The East Pasco African American community emerged quickly during World War II when thousands of black workers were recruited to help construct the Hanford Atomic Energy Complex just north of neighboring Richland, Washington. African American workers and their families were confined to the area called East Pasco which, although prosperous during and immediately after World War II, eventually became an economically depressed area of Pasco by the late 1960s.
The East Pasco Self-Help Cooperative, founded by Arthur Fletcher who arrived in the town in 1965, was a major attempt to address the poverty of the community. Fletcher, a Republican, believed that a mixture of self-help and self-reliance, rather than government assistance, was the key to fighting poverty. He employed this strategy in East Pasco when he founded the East Pasco Co-op.
Fletcher believed when he got a job offer in 1965 in Pasco, Washington, to work for Higher Horizons, an anti-poverty project of the YMCA, he could put his self-help ideas to work. Higher Horizons provide education and training for chronically unemployed black men. Many of these men, recent migrants from the South and its poor education system, could hardly read and write. Although they were heads of households, they often found it difficult to maintain steady employment to support their families. Higher Horizons, under Fletcher’s direction, trained three hundred and eighty men.

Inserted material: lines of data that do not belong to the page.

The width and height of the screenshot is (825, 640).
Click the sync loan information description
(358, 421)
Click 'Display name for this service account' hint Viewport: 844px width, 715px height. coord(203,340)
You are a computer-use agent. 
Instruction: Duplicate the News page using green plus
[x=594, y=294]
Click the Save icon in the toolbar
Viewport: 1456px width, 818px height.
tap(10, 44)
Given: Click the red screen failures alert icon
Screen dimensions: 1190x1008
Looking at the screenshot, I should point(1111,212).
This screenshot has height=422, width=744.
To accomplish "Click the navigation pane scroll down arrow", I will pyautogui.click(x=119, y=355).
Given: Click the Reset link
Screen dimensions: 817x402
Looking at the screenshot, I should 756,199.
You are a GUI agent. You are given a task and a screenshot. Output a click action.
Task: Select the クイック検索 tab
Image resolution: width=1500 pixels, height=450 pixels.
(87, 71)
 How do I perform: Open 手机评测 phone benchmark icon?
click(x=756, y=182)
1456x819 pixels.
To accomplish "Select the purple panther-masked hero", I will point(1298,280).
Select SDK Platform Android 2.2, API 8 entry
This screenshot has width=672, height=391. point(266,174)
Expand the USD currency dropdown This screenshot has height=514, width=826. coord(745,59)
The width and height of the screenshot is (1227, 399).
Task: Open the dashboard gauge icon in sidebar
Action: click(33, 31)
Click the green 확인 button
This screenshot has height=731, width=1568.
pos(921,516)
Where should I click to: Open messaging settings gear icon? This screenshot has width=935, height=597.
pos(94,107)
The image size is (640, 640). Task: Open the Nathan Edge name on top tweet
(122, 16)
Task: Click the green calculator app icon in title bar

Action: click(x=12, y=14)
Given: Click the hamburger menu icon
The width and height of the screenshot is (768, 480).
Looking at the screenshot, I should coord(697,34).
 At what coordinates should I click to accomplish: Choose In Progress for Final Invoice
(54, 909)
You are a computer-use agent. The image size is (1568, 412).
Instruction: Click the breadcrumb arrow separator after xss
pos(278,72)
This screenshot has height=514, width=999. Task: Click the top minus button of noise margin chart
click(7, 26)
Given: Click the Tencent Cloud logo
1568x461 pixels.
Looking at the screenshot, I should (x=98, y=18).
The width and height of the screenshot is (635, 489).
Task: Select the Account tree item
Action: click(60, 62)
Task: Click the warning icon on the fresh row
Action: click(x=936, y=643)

Higher Horizons closed after only a year in operation, but given its success, Fletcher felt a similar organization could continue job and skills training. In order to facilitate his goal of creating self-help organizations among black communities, Fletcher in 1965 founded the East Pasco Self-Help Cooperative. Financed partly by urban renewal money, the project was unique among anti-poverty agencies of the time in that it was supported by the purchase of more than $20,000 in stock from residents of East Pasco. Those funds helped pay for the founding and initial support of community-owned businesses.